L'Egypte antique est source de fascination et de légendes urbaines. Récemment, l'AFP avait vérifié une fausse information concernant un soi-disant passeport délivré à la momie de Ramsès II. Cet attrait porte un nom : l'égyptomanie. "Ce genre d'interprétation, les égyptologues la connaissent très bien", a expliqué Marie-Hélène Marganne "les gens se servent de l'Egypte ancienne pour interpréter le présent".
Les tests PCR ne sont pas dangereux pour le cerveau
Le montage contient également une illustration d'un test PCR. L'auteur de la publication s'interroge : "Peut-on se demander pourquoi, alors qu'une seule goutte de salive, ou de sécrétions est soi-disant contaminante, on s'efforce d'aller prélever un échantillon à la limite de la barrière de la plaque cribriforme qui est un os médian important, faisant partie à la fois du crâne et du nez equi (sic) transmet les nerfs olfactifs qui véhiculent le sens de l'odorat" ?
Une question qui reprend les propos d'Alexandra Henrion-Caude dans la vidéo partagée en légende.
La "plaque cribriforme" est une traduction littérale de "cribriform plate". En français, elle correspond à une partie de l'os ethmoïde, situé à la base du cerveau.
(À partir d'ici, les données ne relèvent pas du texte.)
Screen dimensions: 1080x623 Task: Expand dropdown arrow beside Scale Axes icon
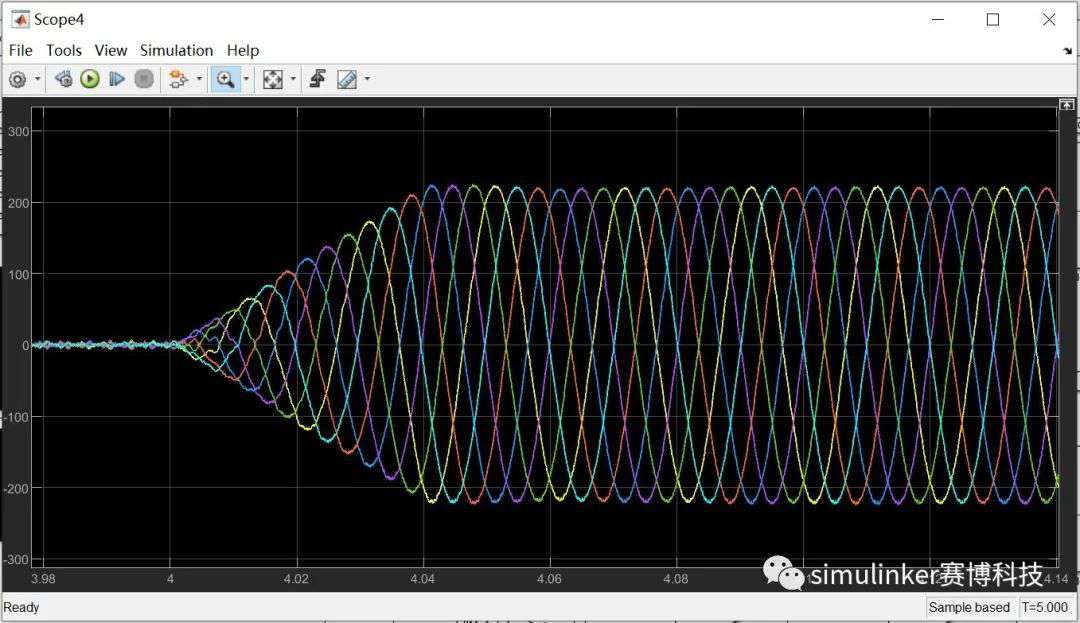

Elle est appelée "la lame criblée".
La lame criblée, qui porte ce nom à cause des petits trous qui la composent, laisse en effet passer les fibres des nerfs olfactifs.
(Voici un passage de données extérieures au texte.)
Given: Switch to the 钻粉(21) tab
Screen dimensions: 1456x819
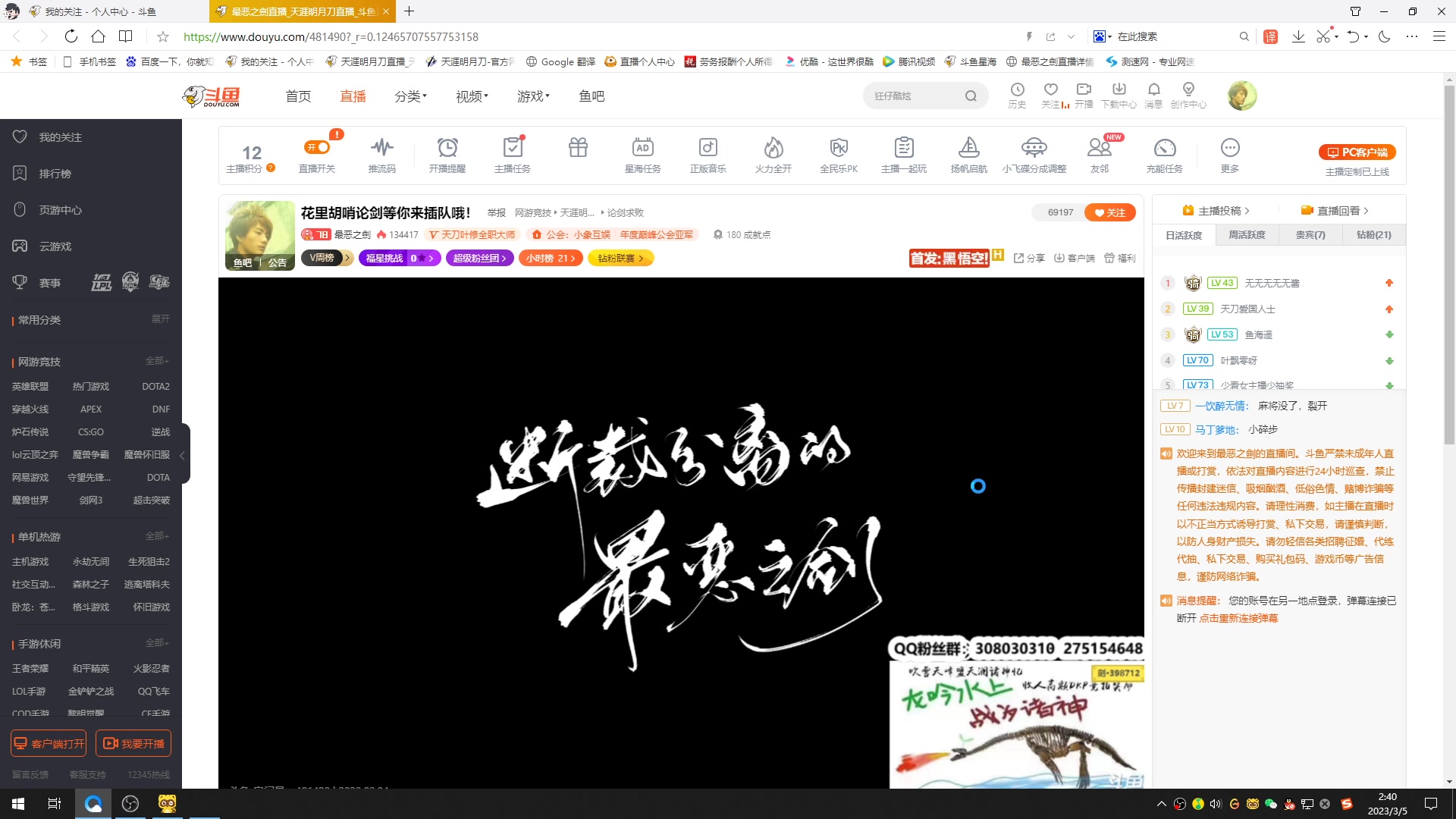Looking at the screenshot, I should 1374,235.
Mais il est impossible que le coton d'un test PCR atteigne la lame criblée, a assuré à l'AFP Maude Beaudoin-Gobert, docteure en neurosciences affiliée à l'université Claude Bernard Lyon 1 : "Quand on met le coton tige dans le nez, on va frotter contre la muqueuse nasale. Or la lame criblée se trouve près du cerveau, très loin de la muqueuse. C'est un os qui n'est pas du tout à l'air libre, pour l'atteindre il faudrait passer par plusieurs barrières."
De plus, si l'os ethmoïde et la lame criblée sont effectivement fragiles, il faudrait un choc intense, comme une chute, pour risquer de les endommager : "un coton-tige ne pourrait en aucun cas les abîmer", a expliqué Maude Beaudoin-Gobert.
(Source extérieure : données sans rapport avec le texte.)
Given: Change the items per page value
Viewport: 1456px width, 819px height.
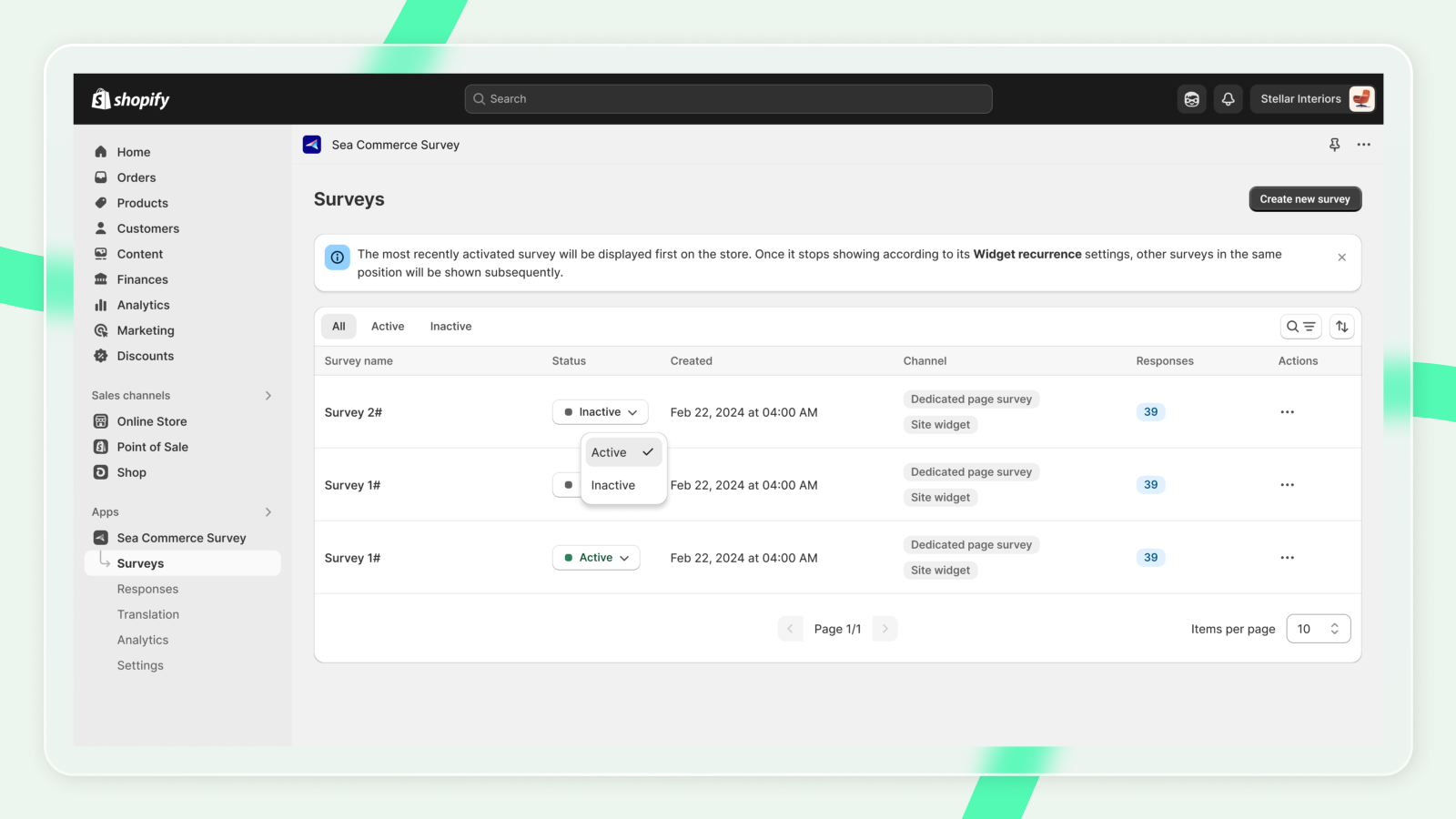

Depuis le début de la pandémie et de la mise en place des tests PCR réalisés à l'aide d'un écouvillon dans le nez ou dans la gorge, de nombreuses internautes s'inquiètent de la supposée dangerosité de cette méthode pour le cerveau.
"L'écouvillon ne touche pas la barrière hémato-encéphalique et ne la met pas en danger. Cela ne menace en aucun cas notre système nerveux", avait déjà expliqué dans un précédent article John Dyer, immunologiste et professeur émérite à l'université de Nouvelles-Galles du Sud (Australie), joint le 10 juillet par l'AFP.
Par ailleurs, Alexandra Henrion-Caude remet en question l'utilisation de tests PCR, alors qu'"on est en train de dire que les gouttelettes propagent l'infection". Comme l'a déjà expliqué l'AFP, en l'état actuel des connaissances, les tests par prélèvement naso-pharyngés sont considérés comme plus efficaces que les tests salivaires.
Les tests PCR "sont plus efficaces car ils sont réalisés dans les zones où le virus se multiplie le plus", expliquait ainsi à l'AFP début juillet le Pr Olivier Schwartz, virologiste et responsable de l'unité Virus et immunité à l'Institut Pasteur.
Le 28 novembre dernier, la Haute Autorité de Santé a rappelé dans un avis concernant les tests salivaires et antigéniques que "le test RT-PCR sur prélèvement nasopharyngé reste le test de référence pour le diagnostic et le dépistage de la Covid-19 compte tenu de ses performances (sensibilité et spécificité)".